Avrupa
- Type: Daily newspaper
- Format: Tabloid
- Editor: Şener Levent
- Political alignment: Cypriot nationalism Democratic socialism
- Language: Turkish
- Headquarters: Nicosia
- Country: Cyprus
- Website: afrikagazetesi.net^{[dead link]}

= Avrupa =

Avrupa is a daily newspaper published in Northern Cyprus. Its chief editor is Şener Levent. It supports the reunification of Cyprus and espouses left-wing values, being characterised in scholarship as radical left.

== History ==
=== Avrupa and the presidency of Denktaş ===
The newspaper was first published on 17 September 1997 using the name Avrupa ("Europe" in Turkish). It opposed the policies of Rauf Denktaş, President of Northern Cyprus at the time, as well as the role Turkey played at the Cyprus problem. This resulted in the newspaper in over 100 lawsuits against the newspaper and attempts to close it down by confiscation of its property.

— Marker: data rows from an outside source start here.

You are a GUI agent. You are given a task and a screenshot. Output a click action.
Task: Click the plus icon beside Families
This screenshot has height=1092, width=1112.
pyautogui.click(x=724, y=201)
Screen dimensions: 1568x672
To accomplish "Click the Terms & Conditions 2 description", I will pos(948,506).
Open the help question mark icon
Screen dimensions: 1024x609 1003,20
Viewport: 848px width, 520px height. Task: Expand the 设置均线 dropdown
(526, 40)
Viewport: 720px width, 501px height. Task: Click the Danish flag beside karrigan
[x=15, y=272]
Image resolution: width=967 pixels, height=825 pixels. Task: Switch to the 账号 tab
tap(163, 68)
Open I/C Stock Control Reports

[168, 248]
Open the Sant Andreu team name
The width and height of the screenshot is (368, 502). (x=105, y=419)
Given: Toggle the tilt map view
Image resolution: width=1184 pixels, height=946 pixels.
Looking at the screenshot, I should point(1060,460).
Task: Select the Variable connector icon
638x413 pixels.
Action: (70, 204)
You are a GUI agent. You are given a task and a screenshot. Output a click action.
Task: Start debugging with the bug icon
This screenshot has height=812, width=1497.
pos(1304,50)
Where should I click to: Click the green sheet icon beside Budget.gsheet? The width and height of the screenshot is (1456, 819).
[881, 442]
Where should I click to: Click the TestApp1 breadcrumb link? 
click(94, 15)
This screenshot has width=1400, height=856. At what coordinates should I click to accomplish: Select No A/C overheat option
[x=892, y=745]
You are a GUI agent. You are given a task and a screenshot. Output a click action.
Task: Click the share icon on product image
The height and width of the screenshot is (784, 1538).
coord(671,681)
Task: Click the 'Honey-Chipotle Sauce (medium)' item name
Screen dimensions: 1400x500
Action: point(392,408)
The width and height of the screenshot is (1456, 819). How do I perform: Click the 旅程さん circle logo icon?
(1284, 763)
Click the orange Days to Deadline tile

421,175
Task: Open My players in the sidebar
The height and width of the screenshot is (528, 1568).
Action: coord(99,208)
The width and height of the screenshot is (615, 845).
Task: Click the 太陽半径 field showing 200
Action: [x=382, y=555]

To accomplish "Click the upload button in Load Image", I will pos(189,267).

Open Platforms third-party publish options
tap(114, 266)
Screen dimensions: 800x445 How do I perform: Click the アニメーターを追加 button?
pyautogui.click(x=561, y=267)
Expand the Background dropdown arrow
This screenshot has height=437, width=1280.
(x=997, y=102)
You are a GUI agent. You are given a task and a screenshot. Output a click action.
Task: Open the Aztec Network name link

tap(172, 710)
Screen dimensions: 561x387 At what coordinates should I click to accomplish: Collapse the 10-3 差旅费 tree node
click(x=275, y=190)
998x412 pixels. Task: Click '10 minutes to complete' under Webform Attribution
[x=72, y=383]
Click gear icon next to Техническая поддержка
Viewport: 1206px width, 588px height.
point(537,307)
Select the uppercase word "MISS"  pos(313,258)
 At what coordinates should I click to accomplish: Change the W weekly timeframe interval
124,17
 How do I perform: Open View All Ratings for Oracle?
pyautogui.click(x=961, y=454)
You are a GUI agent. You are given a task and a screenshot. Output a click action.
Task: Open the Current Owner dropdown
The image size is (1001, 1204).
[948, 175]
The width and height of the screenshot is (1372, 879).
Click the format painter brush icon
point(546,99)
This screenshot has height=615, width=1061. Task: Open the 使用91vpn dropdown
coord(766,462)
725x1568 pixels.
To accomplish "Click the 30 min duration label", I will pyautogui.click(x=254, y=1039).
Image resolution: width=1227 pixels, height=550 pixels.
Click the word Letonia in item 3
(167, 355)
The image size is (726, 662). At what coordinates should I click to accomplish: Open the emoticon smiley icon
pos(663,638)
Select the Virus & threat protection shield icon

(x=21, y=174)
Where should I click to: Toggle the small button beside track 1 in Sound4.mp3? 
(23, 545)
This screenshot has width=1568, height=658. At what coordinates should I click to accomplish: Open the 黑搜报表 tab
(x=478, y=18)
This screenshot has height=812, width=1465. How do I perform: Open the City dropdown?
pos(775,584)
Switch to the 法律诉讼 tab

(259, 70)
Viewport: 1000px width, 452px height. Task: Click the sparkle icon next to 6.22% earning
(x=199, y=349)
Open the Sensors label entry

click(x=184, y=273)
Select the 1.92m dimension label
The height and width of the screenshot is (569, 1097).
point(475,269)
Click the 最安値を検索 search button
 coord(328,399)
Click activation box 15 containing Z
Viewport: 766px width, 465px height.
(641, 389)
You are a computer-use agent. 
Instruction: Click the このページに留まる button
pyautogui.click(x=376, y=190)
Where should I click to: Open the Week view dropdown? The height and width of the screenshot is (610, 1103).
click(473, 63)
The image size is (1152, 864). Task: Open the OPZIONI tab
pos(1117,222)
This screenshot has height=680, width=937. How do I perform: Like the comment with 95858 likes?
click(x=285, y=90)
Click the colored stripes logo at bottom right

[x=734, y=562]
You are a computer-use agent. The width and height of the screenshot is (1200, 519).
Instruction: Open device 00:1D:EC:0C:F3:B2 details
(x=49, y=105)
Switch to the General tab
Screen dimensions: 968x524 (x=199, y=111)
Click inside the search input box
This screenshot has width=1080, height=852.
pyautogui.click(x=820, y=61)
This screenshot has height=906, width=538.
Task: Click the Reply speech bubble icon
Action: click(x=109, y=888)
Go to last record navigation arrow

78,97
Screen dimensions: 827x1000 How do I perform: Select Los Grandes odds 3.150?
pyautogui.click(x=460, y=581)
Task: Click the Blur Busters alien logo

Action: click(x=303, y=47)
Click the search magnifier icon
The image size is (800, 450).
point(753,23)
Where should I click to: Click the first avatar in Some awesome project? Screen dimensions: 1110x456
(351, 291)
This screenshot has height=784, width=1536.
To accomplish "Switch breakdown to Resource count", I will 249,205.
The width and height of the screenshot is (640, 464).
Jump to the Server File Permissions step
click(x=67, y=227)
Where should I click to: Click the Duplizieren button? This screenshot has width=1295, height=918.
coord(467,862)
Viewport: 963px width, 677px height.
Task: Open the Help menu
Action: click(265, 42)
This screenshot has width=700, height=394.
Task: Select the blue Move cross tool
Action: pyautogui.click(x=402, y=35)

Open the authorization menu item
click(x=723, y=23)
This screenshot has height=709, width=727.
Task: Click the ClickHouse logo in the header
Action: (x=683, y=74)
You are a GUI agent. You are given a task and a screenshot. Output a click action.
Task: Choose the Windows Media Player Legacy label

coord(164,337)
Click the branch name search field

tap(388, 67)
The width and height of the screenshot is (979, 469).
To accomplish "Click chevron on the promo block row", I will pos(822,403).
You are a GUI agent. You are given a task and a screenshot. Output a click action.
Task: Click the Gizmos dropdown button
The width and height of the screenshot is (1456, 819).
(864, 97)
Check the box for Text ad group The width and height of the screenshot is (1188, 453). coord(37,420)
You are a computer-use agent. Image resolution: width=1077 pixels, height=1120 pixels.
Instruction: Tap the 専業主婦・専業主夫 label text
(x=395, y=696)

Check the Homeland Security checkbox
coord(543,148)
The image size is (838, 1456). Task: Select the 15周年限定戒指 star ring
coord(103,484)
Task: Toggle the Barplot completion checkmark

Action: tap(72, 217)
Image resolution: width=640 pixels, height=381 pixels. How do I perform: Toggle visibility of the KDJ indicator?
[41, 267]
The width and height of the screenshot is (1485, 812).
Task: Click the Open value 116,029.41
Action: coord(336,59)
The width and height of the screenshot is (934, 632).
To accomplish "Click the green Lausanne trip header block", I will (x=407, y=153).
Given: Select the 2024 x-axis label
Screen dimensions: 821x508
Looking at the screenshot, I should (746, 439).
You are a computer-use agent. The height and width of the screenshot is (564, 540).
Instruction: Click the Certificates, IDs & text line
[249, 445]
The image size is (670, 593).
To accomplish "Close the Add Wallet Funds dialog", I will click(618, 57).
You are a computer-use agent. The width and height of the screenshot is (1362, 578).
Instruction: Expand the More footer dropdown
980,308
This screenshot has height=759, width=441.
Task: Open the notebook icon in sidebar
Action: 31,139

On 29 December 1999, the newspaper was fined 120 billion Turkish liras (TL) as a result of lawsuits filed by Denktaş. With the contribution of inflation, the fines reached a total of 200 billion TL in 2001. It was also claimed that the newspaper did not pay its taxes and some of its equipment was confiscated for this reason in November 2001. On 12 December 2001, all property in the newspaper's offices was confiscated and all income that would be generated from sales was seized through the distributing company YAYSAT. In addition, Levent claimed that some members of his journalistic team had been "taken to some place" and threatened by a group that called itself the "National People's Movement".

=== Annan Plan attack ===
On November 6, 2004, the newspaper's office was attacked by a crowd of 60 Turkish nationalists because of its support for the recently failed Annan Plan. The protestors chanted various slogans and death threats while throwing eggs, with the most prominent slogans being "Don't test our patience Afrika", "May the hands break of those who get in the way of Turks" and "We will make your fate worse than the Greeks".

=== Afrin headline ===
On January 21, 2018, the newspaper attained controversy in Turkey due to its criticism of the Turkish-led Afrin operation, with the headline being "Yet Another Invasion by Turkey". The article included references and a likening of the operation to the Turkish invasion of Cyprus. Following Erdoğan's provocative remarks about the newspaper, suggesting that "his compatriots in Northern Cyprus should give the necessary response to this", a crowd of 500 protesters vandalized the newspaper's offices by hurling eggs, stones and water bottles. The police, who were at the scene, watched the incident and did not intervene. Mustafa Akıncı, President of Northern Cyprus, condemned the attack and went to the site during the rally to request extra security for the newspaper, only to be attacked by the crowd himself. A "March for Peace and Democracy" was organized by civil society in response to the attack.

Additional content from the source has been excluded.